Austria’s minister for agriculture and the environment has called on the European Commission to review its approval process for genetically modified (GM) food after a controversial French study linked a kind of GM corn to higher health risks in rats.
French scientists said that rats fed on Monsanto’s GM corn or exposed to its top-selling weedkiller saw a higher incidence of tumours and organ damage and died earlier than those on a standard diet.
The French government asked its health watchdog to investigate the findings, although a number of scientists questioned the study’s basic methods and Monsanto said it felt confident its products had been proven safe.
Calling the study a justification of consumer concern about GM products, Niki Berlakovich said Austria – like France a hardliner against GM food – would thoroughly examine results of the French study when they were available.

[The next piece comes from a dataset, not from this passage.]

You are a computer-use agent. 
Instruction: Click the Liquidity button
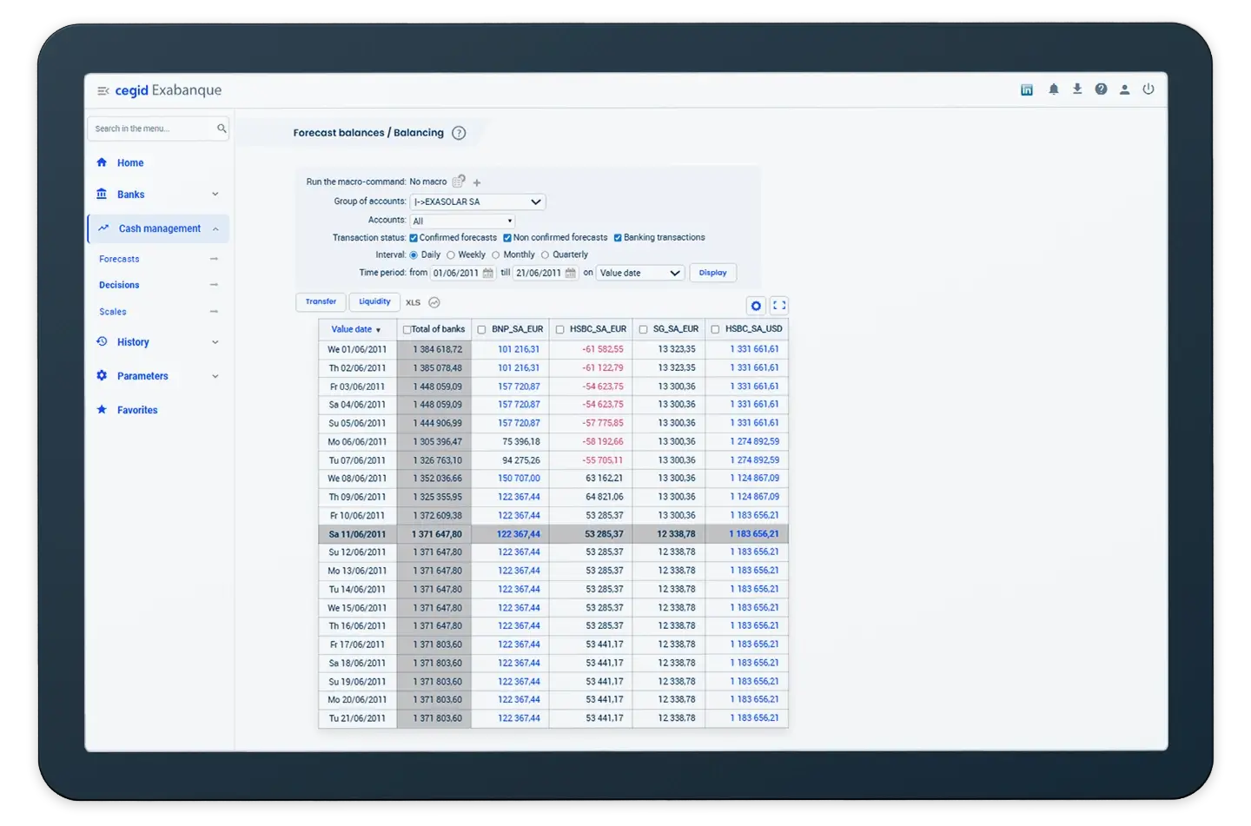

“One thing is clear: Given this study the European Commission has to rethink its verification practices and the approval process must get an in-depth review,” he said in a statement.
Austria has banned all the genetically modified plants allowed by the EU, Berlakovich noted, adding: “We want to decide for ourselves in the future as well and keep the ban on plantings to protect out environment and our consumers.”
Genetically modified organisms (GMOs) are deeply unpopular in Europe but dominate major crops in the United States.
Europe’s food safety agency advisory panel on GMOs has already expressed the opinion that NK603 – a seed variety made tolerant to dousings of Monsanto’s Roundup weedkiller and the one used in the French study – is as safe as conventional maize.
But that opinion was based on 90-day studies, while the latest study tracked rats over two years.